- **Task**:
From the data underneath, reproduce exactly the stretch that begins at the line with "This screenshot has height=554, width=851." and ends after the line with "Click the 40.00".

[Given data Boundary: Start]

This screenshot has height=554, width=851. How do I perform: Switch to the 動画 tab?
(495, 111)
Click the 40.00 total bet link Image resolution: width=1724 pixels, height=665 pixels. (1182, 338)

[Given data Boundary: End]
[Given data Boundary: Start]

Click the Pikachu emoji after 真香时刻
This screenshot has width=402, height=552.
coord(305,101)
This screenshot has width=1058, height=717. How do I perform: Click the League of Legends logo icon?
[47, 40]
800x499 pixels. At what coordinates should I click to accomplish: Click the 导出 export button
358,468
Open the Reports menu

[Given data Boundary: End]

- **Answer to this problem**:
This screenshot has height=554, width=851. How do I perform: Switch to the 動画 tab?
(495, 111)
Click the 40.00 total bet link Image resolution: width=1724 pixels, height=665 pixels. (1182, 338)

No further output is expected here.